/---
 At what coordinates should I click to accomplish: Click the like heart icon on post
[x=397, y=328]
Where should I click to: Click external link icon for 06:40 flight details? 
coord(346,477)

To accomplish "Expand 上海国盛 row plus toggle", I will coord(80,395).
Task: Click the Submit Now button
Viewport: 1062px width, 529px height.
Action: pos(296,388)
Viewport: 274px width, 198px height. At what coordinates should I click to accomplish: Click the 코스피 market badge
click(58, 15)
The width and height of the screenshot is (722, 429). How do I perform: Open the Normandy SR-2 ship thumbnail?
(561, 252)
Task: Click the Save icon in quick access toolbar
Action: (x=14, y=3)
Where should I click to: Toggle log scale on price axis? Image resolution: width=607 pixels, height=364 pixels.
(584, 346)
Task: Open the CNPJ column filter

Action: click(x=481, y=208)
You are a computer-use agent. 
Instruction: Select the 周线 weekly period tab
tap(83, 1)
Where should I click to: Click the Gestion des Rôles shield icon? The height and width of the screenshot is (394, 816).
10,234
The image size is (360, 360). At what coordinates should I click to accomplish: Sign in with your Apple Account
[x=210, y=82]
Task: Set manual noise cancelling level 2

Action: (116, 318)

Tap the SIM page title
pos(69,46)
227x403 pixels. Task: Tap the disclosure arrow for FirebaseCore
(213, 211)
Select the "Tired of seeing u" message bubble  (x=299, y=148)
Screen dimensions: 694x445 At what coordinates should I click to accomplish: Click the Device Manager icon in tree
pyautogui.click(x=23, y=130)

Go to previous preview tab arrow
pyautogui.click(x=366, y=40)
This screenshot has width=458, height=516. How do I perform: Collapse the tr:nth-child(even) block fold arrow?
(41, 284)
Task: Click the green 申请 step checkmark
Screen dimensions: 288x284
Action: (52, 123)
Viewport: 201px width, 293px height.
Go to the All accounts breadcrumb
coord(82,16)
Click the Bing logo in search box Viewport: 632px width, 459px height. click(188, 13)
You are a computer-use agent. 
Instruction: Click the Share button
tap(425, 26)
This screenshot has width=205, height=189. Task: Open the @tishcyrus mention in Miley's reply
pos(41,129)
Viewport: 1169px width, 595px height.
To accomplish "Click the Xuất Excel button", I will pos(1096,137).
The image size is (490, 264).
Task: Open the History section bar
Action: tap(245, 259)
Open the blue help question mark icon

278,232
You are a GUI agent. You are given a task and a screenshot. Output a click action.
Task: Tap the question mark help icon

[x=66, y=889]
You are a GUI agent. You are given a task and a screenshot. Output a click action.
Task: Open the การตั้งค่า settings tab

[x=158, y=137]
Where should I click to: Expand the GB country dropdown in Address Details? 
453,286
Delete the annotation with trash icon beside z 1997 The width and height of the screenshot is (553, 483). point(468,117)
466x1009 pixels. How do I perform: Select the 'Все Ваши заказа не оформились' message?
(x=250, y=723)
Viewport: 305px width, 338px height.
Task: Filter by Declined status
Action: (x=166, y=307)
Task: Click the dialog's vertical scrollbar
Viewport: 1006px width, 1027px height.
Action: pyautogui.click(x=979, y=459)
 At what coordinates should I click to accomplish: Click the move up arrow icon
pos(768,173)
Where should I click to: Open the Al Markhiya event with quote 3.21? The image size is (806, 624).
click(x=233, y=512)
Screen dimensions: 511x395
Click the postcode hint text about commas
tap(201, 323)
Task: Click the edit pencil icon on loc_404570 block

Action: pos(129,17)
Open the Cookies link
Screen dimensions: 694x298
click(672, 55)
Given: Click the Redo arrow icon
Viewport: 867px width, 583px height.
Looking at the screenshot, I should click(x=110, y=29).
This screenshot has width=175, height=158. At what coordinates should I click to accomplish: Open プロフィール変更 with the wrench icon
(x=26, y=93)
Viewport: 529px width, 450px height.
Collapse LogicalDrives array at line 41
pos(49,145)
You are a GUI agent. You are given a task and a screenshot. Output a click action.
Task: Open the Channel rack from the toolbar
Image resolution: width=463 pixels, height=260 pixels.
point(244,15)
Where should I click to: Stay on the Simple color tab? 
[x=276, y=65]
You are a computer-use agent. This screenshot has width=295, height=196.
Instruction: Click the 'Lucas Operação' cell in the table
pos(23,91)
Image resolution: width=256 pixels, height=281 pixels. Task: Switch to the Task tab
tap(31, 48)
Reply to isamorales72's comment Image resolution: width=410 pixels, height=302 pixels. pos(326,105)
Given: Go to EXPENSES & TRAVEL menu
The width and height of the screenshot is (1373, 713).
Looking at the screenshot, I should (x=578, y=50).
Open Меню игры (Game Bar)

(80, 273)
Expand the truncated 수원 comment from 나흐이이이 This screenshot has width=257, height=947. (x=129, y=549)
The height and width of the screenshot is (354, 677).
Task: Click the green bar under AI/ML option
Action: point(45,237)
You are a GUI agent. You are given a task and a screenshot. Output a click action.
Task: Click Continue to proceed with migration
\---
■ **AIM OF THE TASK**
In the listing above, find the line with "Screen dimensions: 511x395" and the line with "Given: Go to EXPENSES & TRAVEL menu", then print exactly those two lines and every line between them, and nothing more.

■ **TASK OUTPUT**
Screen dimensions: 511x395
Click the postcode hint text about commas
tap(201, 323)
Task: Click the edit pencil icon on loc_404570 block

Action: pos(129,17)
Open the Cookies link
Screen dimensions: 694x298
click(672, 55)
Given: Click the Redo arrow icon
Viewport: 867px width, 583px height.
Looking at the screenshot, I should click(x=110, y=29).
This screenshot has width=175, height=158. At what coordinates should I click to accomplish: Open プロフィール変更 with the wrench icon
(x=26, y=93)
Viewport: 529px width, 450px height.
Collapse LogicalDrives array at line 41
pos(49,145)
You are a GUI agent. You are given a task and a screenshot. Output a click action.
Task: Open the Channel rack from the toolbar
Image resolution: width=463 pixels, height=260 pixels.
point(244,15)
Where should I click to: Stay on the Simple color tab? 
[x=276, y=65]
You are a computer-use agent. This screenshot has width=295, height=196.
Instruction: Click the 'Lucas Operação' cell in the table
pos(23,91)
Image resolution: width=256 pixels, height=281 pixels. Task: Switch to the Task tab
tap(31, 48)
Reply to isamorales72's comment Image resolution: width=410 pixels, height=302 pixels. pos(326,105)
Given: Go to EXPENSES & TRAVEL menu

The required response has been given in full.